Pulmonary hemorrhage due to bronchiectasis

Case contributed by Dr Siobhan Lee

Presentation

Non-smoker with recurrent pleuritic chest pain and LRTIs, presenting with acute hemoptysis.

Patient Data

Age: 45 years
Gender: Female

Initial CTPA

CT

CTPA demonstrates right middle lobe and lingula bronchiectasis, with chronic atelectasis. On the right, ground glass opacity surrounds consolidation in the medial segment.

Ground glass centrilobular nodules in the lower lobes bilaterally and right middle lobe, most conspicuous in the right basal segments.

Endobronchial material in the right middle and lower lobe bronchi.

1 week later

CT

CT angiogram demonstrates increased right middle lobe consolidation with surrounding ground glass change and progression of the ground glass centrilobular nodules in the right lower lobe and lingula. Endobronchial material in the right main bronchus, filling the right middle lobe bronchus.

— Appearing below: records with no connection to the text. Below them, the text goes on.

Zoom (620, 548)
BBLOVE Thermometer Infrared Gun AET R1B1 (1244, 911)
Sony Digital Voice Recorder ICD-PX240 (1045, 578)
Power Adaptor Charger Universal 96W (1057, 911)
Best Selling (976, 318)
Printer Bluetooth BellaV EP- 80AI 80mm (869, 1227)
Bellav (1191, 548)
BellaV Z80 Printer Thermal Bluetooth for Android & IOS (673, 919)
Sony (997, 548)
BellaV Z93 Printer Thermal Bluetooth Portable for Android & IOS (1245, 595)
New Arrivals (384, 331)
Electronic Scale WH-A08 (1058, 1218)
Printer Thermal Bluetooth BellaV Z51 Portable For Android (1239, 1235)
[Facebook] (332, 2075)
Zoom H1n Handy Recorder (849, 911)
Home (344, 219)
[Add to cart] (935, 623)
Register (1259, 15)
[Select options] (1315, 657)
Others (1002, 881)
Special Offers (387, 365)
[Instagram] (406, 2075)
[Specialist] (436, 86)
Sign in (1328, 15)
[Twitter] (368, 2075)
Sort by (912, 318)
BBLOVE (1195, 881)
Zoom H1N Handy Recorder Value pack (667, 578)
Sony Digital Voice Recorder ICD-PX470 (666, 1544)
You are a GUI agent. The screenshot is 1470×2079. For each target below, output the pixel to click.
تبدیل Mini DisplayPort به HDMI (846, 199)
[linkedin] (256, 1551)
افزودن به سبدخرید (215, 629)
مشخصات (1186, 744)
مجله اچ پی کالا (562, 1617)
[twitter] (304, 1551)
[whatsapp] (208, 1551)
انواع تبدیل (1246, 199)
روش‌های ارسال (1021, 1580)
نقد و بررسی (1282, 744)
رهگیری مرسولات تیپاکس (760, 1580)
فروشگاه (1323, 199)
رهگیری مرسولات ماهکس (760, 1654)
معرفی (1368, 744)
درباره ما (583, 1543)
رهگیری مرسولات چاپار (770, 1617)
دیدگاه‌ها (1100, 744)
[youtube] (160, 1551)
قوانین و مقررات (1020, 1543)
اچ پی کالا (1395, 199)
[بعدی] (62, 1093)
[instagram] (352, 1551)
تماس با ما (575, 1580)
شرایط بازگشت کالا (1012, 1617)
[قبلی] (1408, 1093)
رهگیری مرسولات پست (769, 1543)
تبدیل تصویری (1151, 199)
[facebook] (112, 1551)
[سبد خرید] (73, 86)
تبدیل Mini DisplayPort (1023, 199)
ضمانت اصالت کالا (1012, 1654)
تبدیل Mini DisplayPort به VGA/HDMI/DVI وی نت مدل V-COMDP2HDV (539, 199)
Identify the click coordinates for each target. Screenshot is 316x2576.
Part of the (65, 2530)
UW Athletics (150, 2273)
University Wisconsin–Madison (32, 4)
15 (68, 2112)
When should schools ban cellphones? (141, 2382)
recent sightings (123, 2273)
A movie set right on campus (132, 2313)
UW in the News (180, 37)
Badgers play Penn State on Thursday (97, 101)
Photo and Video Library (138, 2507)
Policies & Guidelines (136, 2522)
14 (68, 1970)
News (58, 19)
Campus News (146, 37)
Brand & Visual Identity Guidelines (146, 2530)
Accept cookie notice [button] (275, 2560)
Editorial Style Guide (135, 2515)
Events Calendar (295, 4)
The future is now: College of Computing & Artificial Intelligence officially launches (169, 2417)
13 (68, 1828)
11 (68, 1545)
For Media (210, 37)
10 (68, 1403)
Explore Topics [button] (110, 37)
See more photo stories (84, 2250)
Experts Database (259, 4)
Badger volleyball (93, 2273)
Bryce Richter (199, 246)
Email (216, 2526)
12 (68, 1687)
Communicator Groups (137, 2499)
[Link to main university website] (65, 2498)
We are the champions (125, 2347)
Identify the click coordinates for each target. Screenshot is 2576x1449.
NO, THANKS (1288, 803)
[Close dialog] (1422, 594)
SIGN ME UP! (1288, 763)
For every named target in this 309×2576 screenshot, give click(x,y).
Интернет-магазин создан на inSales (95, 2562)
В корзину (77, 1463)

Prominent arterial collaterals supply the regions of bronchiectasis and chronic consolidation/atelectasis in the right middle lobe (via the right internal mammary artery) and the lingula (via the left gastric artery).

Case Discussion

Pulmonary hemorrhage is one the less common causes of airspace consolidation, and can be superimposed on acute or chronic infection. This case demonstrates progression of the ground glass nodules in a centrilobular distribution within dependent portions of the lung over a week of ongoing hemoptysis, due to aspiration of blood products into the alveolar spaces.

The patient was treated for community acquired pneumonia, with concurrent tranexamic acid. Follow up CT chest 1 week later showed improvement in the right middle lobe consolidation and ground glass nodules. Further 2 weeks later, the patient underwent bronchial catheter angiography, with successful embolization of the right bronchial artery. The fistulous vessel supplying the right middle lobe was confirmed to arise from right internal mammary artery and demonstrated communication with the right pulmonary vein, so was not considered safe to embolize.

This appearance of bronchiectasis involving the right middle lobe and lingula is typical for Mycobacterium avium complex (MAC) infection (Lady Windemere syndrome). However,  in this case, the patient had a known history of chronic bronchiectasis attributed to recurrent infections, but has not been shown to have Mycobacterial infection.